It probably got inserted in the ONNX conversion step. There are most likely a whole bunch of other layers that don't really need to be in there. :-D

jbmaxwell commented 4 years ago

Wow, okay. It really is the Wild West! It would be great if Apple would throw a little more of its multi-billion dollar steam behind this process. It's generally pretty painful getting from PyTorch to CoreML, in my experience.

Thanks again.

julien-c commented 4 years ago

To be fair @bhushan23 from onnx-coreml helped us a lot so far :)
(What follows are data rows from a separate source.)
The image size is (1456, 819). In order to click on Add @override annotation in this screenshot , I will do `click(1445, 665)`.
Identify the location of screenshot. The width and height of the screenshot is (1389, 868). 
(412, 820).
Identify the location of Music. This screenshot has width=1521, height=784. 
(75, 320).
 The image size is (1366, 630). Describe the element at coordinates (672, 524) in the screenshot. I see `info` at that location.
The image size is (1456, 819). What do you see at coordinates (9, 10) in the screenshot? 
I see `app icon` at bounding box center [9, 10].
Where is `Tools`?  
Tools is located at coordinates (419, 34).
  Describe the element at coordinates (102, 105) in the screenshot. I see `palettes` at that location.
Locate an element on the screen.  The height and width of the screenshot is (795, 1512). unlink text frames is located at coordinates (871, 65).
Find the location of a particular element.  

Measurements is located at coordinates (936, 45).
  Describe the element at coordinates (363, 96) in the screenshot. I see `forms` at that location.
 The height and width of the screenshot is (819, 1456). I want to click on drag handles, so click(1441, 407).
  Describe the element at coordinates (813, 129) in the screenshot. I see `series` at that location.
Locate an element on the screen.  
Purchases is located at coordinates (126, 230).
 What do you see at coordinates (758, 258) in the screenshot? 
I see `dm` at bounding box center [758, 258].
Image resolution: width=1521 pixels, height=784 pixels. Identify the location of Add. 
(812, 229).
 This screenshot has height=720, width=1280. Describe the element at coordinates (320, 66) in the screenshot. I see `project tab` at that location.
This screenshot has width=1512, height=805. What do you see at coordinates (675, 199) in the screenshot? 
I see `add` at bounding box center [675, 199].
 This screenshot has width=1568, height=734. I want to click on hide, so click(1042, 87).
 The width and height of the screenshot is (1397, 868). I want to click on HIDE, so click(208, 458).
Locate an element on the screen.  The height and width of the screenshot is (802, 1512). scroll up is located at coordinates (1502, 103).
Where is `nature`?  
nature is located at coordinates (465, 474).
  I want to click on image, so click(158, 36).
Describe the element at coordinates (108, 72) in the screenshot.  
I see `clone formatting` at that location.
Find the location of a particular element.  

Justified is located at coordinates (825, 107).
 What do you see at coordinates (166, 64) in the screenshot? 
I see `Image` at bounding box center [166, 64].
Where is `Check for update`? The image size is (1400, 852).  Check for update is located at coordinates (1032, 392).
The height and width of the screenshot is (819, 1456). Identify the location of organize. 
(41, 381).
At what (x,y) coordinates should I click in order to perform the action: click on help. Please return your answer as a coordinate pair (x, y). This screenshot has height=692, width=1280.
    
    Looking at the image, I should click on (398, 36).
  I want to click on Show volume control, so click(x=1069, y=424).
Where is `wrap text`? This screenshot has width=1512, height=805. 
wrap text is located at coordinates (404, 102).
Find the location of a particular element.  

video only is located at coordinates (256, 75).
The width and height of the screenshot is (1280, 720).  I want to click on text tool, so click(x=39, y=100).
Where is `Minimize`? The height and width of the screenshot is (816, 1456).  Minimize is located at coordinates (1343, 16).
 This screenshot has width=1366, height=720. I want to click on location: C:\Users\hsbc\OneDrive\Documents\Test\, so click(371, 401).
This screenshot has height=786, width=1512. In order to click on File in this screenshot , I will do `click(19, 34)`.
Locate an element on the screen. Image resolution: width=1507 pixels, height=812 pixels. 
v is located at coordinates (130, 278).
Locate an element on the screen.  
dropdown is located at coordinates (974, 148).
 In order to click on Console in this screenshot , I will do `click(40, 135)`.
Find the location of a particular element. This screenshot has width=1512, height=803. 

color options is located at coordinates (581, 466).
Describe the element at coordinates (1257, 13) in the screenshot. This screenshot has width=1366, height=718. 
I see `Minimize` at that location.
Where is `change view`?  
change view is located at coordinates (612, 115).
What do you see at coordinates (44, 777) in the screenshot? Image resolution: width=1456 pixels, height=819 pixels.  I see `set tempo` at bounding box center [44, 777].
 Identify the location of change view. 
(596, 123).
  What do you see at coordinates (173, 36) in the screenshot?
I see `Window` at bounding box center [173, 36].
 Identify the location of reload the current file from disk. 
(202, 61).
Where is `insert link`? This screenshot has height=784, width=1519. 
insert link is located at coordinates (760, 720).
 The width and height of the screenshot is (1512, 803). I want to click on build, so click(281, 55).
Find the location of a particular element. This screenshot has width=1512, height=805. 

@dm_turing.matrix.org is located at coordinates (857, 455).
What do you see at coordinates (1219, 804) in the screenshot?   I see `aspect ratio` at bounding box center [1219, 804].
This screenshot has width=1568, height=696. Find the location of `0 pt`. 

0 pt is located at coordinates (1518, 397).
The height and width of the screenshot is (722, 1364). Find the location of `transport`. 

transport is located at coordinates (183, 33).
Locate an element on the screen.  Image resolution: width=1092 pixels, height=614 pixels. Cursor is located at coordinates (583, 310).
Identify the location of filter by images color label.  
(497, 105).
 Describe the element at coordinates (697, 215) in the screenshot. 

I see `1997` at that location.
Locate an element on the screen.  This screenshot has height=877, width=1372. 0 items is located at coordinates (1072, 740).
jbmaxwell commented 4 years ago

Absolutely! ONNX is invaluable, since presumably this wouldn't be possible at all without it. But by taking a proprietary approach, Apple must surely have realized there would be a significant demand on resources/human-hours trying to stay current in such a rapidly evolving field. Anyway, I don't mean to complain, it's just that it can be tricky enough getting a model working, only to face another significant (and sometimes insurmountable) hurtle in trying to get it converted to an mlmodel.

jbmaxwell commented 4 years ago

So after testing the model on iOS I noticed that the outputs weren't the same. Trying to debug the problem led me to try onnxruntime, to verify whether the ONNX model gave the same results as PyTorch. However, onnxruntime failed with a type error on float for the Equal operator. With some help (from ONNX/OnnxRuntime), it was discovered that the models converted from ONNX were indicating Opset v9 (in Netron), which didn't accept floats for Equal. By manually setting opset_version=11 in the ONNX export call, I was able to get it to verify correctly in onnxruntime, but now I get an operator not available error for Range when converting to CoreML. Very strange. The Range operator appears to be added by Opset 11—I made no other changes to the model itself. Not sure what the path forward might be. I'm on Pytorch 1.4, Cuda 10.1, latest release versions of ONNX, coremltools, and onnx-coreml.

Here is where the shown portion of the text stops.